At the table Aillas sat in his father's chair and Shimrod occupied the place opposite. Weare served them trout from the lake and duck from the marsh, with salad from the kitchen garden. Over wine and nuts, with legs stretched out to the fire, Aillas said: "1 have brooded much on Carfilhiot. He still does not know that Dhrun is my son."
"The affair is complicated," said Shimrod. "Tamurello is ultimately at fault; his intent is to work through me against Murgen. He forced the witch Melancthe to beguile me that I might be killed, or marooned, in Irerly, while Carfilhiot stole my magic."
"Will not Murgen act to recover your magic?"
"Not unless Tamurello acts first."
"But Tamurello already has acted."
"Not demonstrably."
"Then we should provoke Tamurello to a demonstration more overt."
"Easier said than done. Tamurello is a cautious man."
"Not cautious enough. He overlooked a possible situation which would allow me to act in all proper justice against both Carfilhiot and Casmir."

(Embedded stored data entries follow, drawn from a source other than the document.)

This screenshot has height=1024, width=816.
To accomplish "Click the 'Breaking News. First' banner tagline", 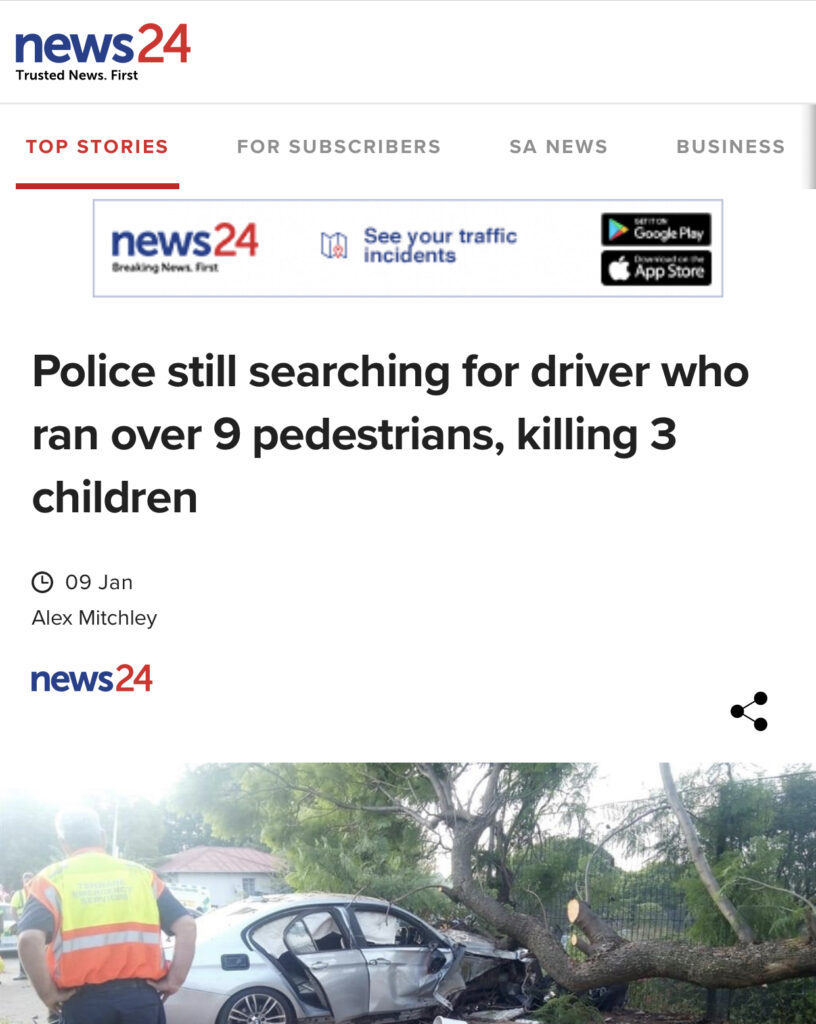I will 165,267.
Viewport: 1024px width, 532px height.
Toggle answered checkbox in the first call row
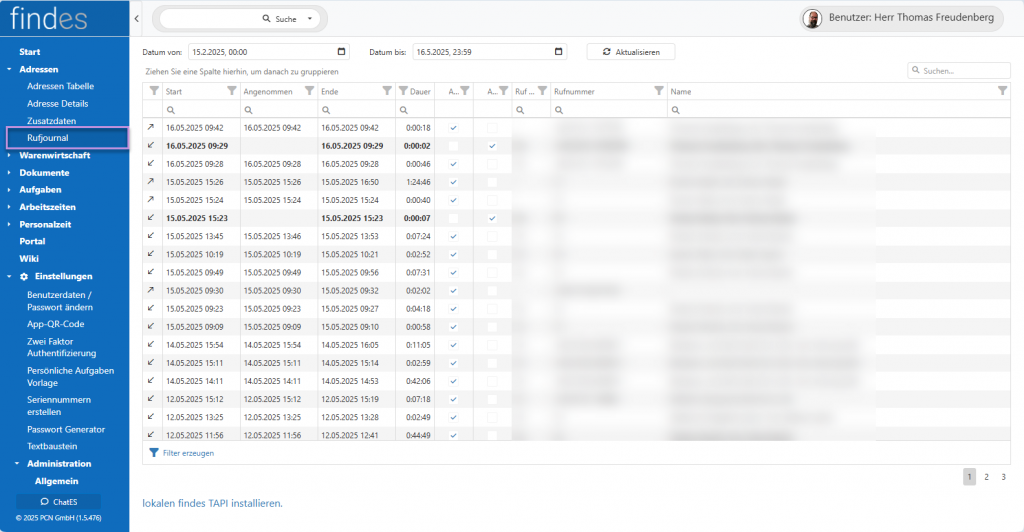tap(453, 128)
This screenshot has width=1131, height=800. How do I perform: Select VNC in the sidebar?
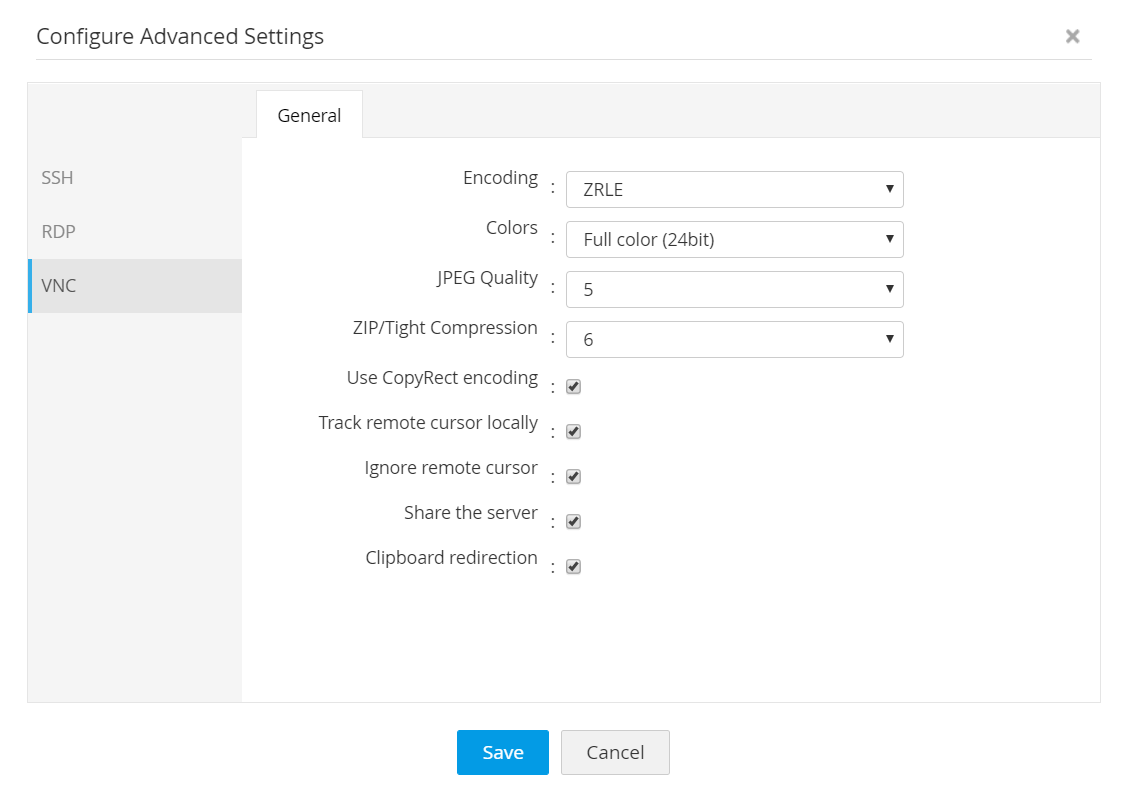(x=59, y=286)
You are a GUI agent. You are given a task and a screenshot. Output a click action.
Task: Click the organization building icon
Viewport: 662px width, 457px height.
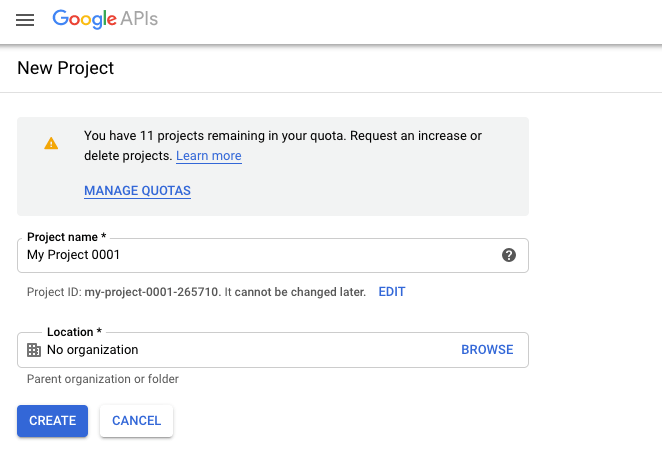[x=34, y=350]
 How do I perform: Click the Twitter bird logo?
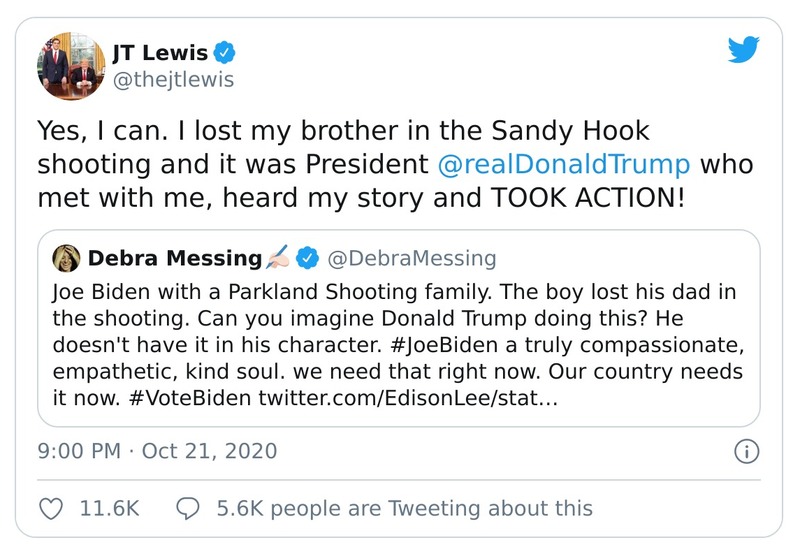pos(741,51)
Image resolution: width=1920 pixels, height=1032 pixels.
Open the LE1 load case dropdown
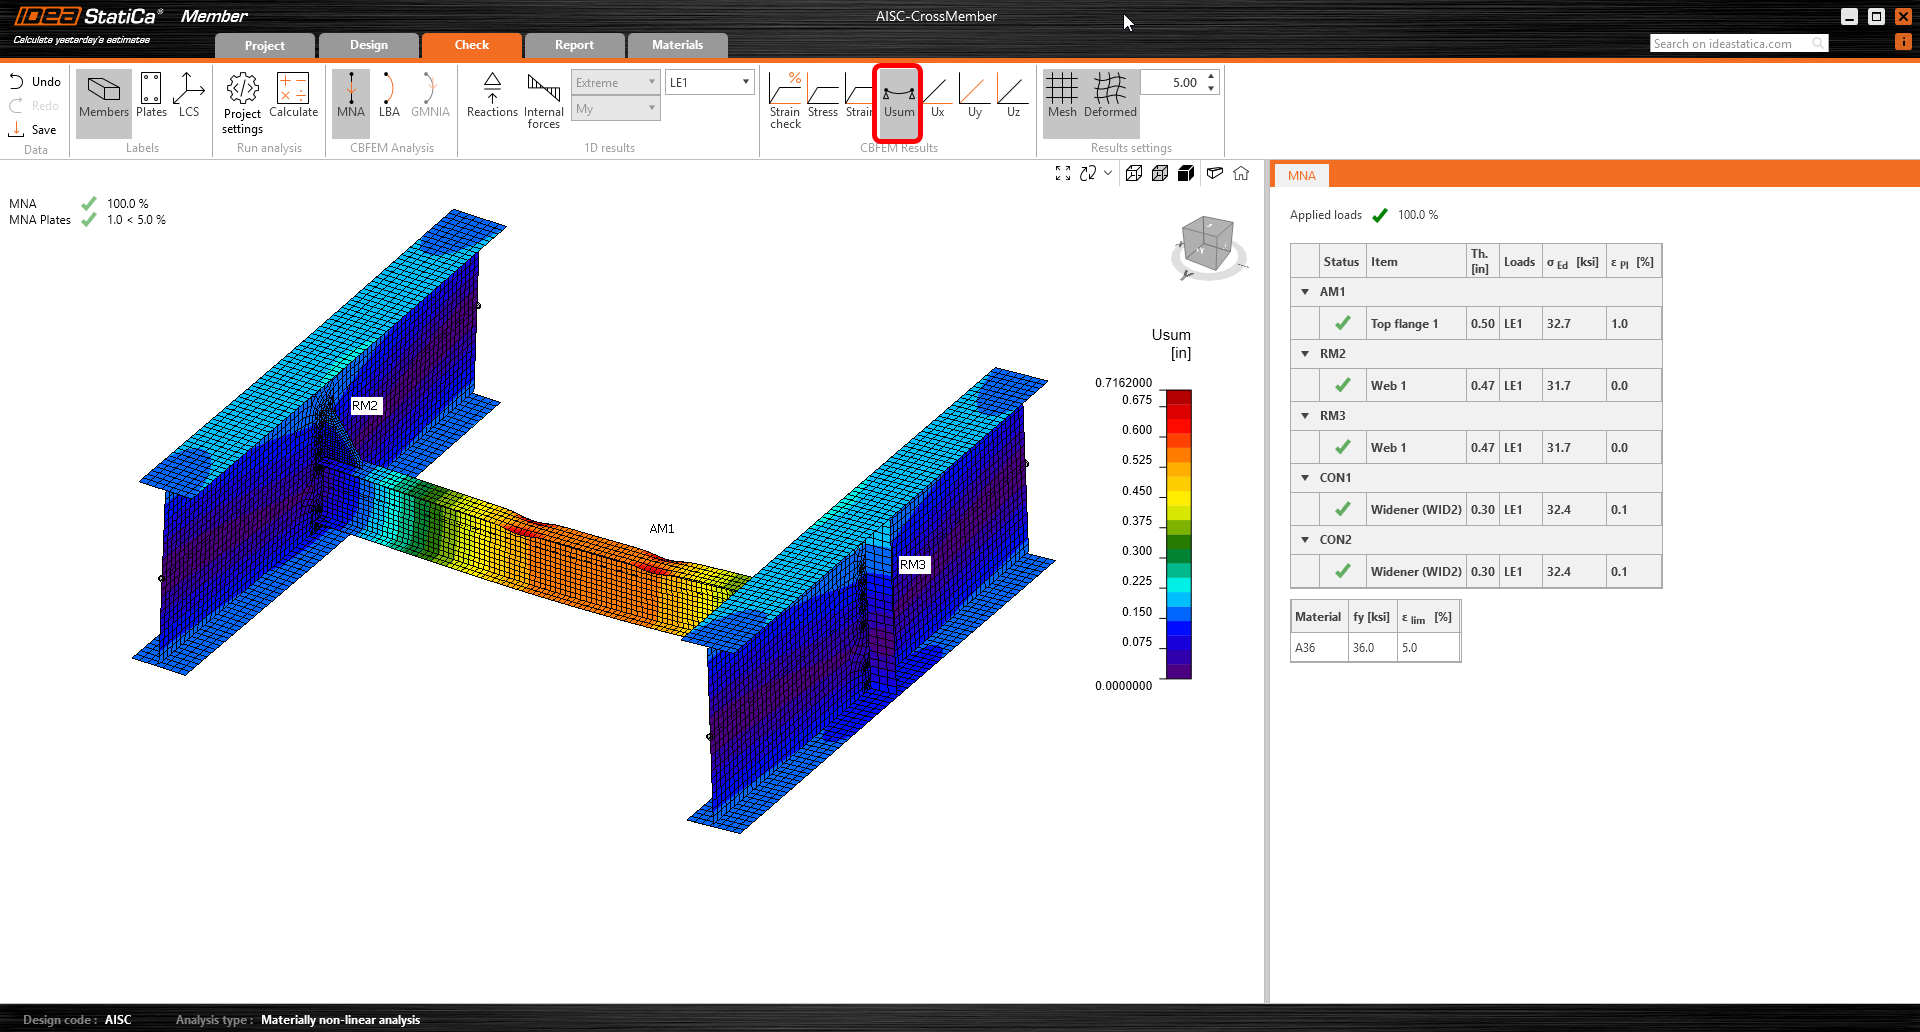pos(709,82)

Shimrod thought a moment. "There you leave me behind."
"My great grandfather Helm was brother to Lafing, Duke of South Ulfland. I have had news from Oaldes that King Quilcy is dead: drowned in his own bath-water. I am next in line to the Kingdom of South Ulfland, which Casmir does not realize. I intend to assert my claim by the most immediate and definite process. Then, as Carfilhiot's lawful king, I will demand that he come down from Tintzin Fyral to render homage."
"And if he refuses?"
"Then we will attack his castle."
"It is said to be impregnable."
"So it is said. When the Ska failed, they reinforced that conviction."
"Why should you have better luck?"
Aillas threw a handful of nutshells into the fire. "I will be acting as his rightful sovereign. The factors of Ys will welcome me, as will the barons. Only Casmir would oppose us, but he is sluggish and we plan to catch him napping."